The FDC also did the legal work of registering the name. The Brevard County tourism office holds a state trademark on “The Space Coast” and on “Florida’s Space Coast,” renewed every ten years since the original registration. The trademark exists primarily to prevent competing Florida regions from claiming the term. Volusia County, which hosts the southern end of NASA’s Merritt Island holdings at Canaveral National Seashore, briefly marketed itself as part of the “Space Coast” in early-1980s tourism materials before settling on “Daytona Beach Area” instead.
What the brand obscures
The Space Coast label compresses several distinct things into one identifier. The launch infrastructure sits on federal land that civilians cannot enter without escort. The tourism economy depends on the launches but exists on the barrier-island municipalities of Cocoa Beach, Cape Canaveral, and Satellite Beach. The mainland economy of Cocoa, Rockledge, Titusville, and Melbourne runs on a different mix: defense contractors, healthcare, education, retail, light manufacturing. None of those mainland industries are particularly “spacey.” Calling the whole county the Space Coast flattens that variation in service of a marketing message that primarily benefits the beach communities and the launch contractors.

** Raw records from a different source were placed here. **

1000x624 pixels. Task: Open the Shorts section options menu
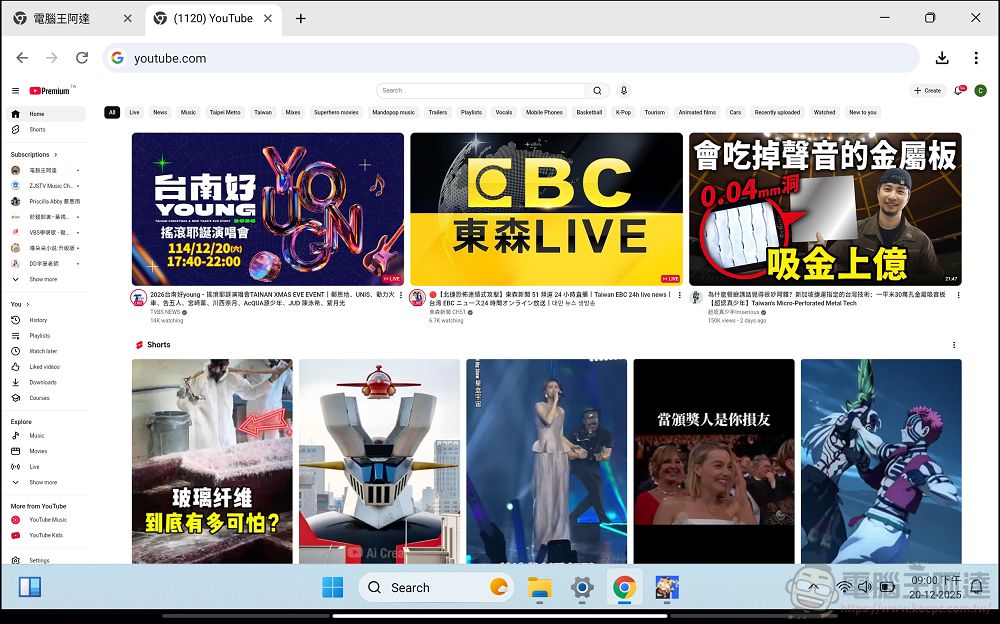[x=954, y=345]
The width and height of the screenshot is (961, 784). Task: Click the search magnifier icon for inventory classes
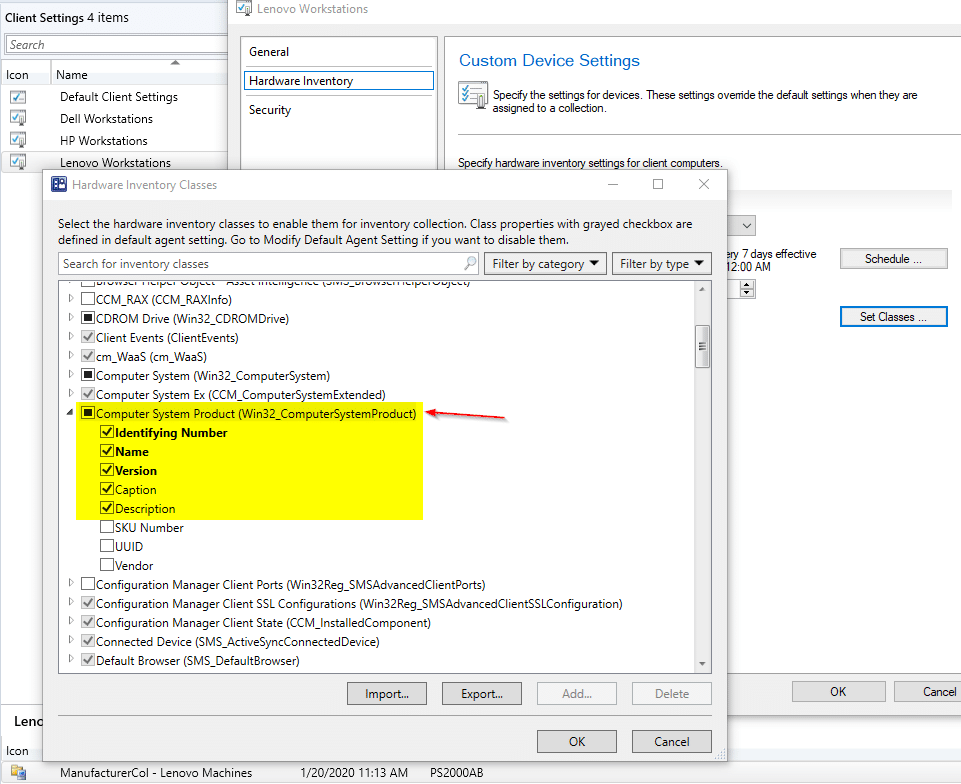coord(470,264)
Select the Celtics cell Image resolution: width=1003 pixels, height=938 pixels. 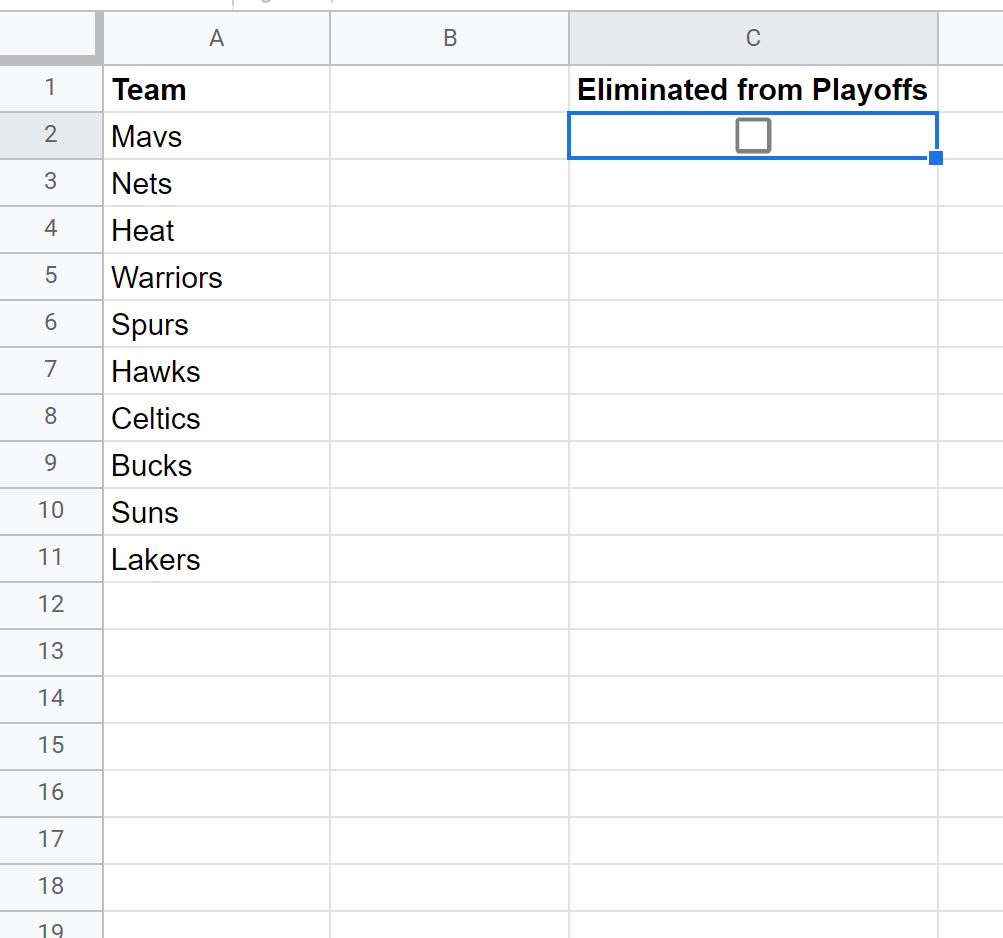tap(216, 418)
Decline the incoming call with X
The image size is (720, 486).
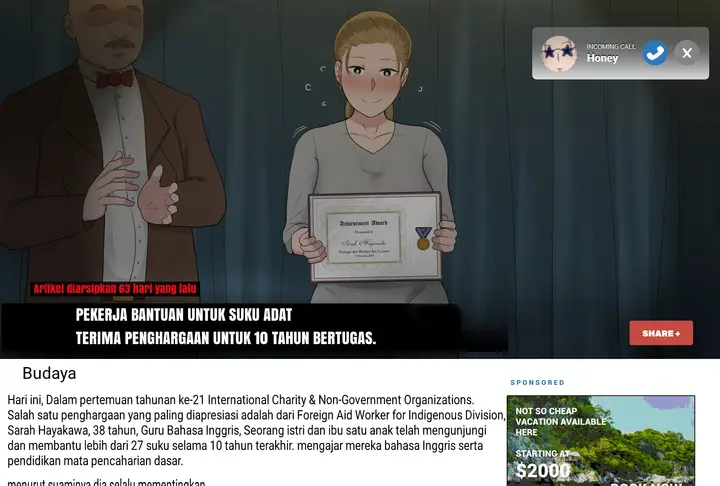[x=686, y=53]
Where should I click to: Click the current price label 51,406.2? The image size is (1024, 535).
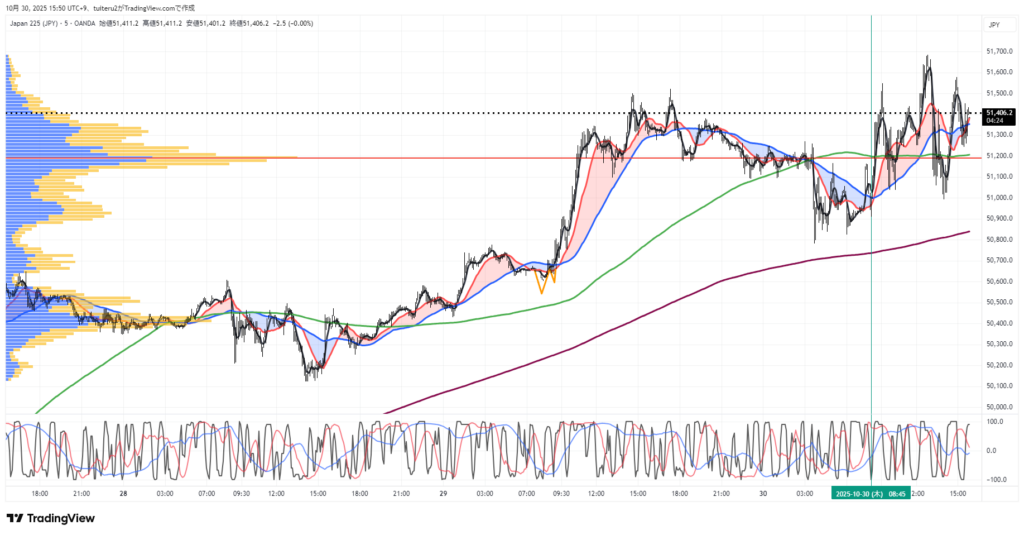(1001, 113)
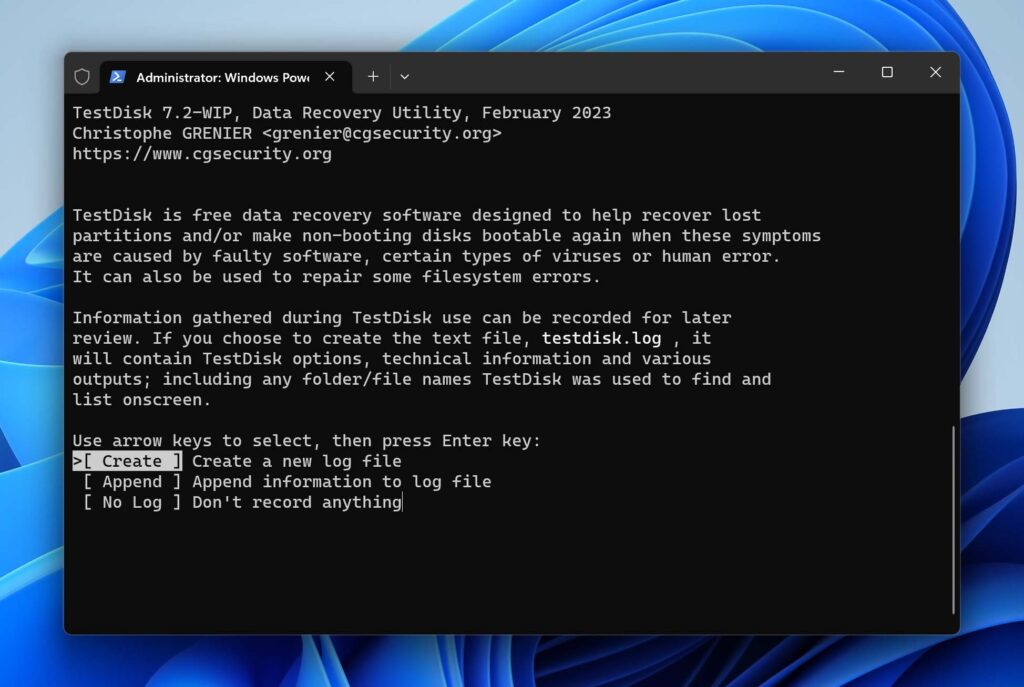Open the https://www.cgsecurity.org link
The image size is (1024, 687).
click(201, 153)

The brand also obscures the regional dependence on the federal budget. NASA and Department of Defense spending have driven the local economy through every boom-and-bust cycle since 1958. When the Apollo program ended in 1972, the Space Coast brand survived but the county lost roughly 20,000 aerospace jobs in four years (per Bureau of Labor Statistics data for the 1969-1975 period). The brand persists across budget cycles because tourism marketing rewards continuity, not because the underlying economy is stable.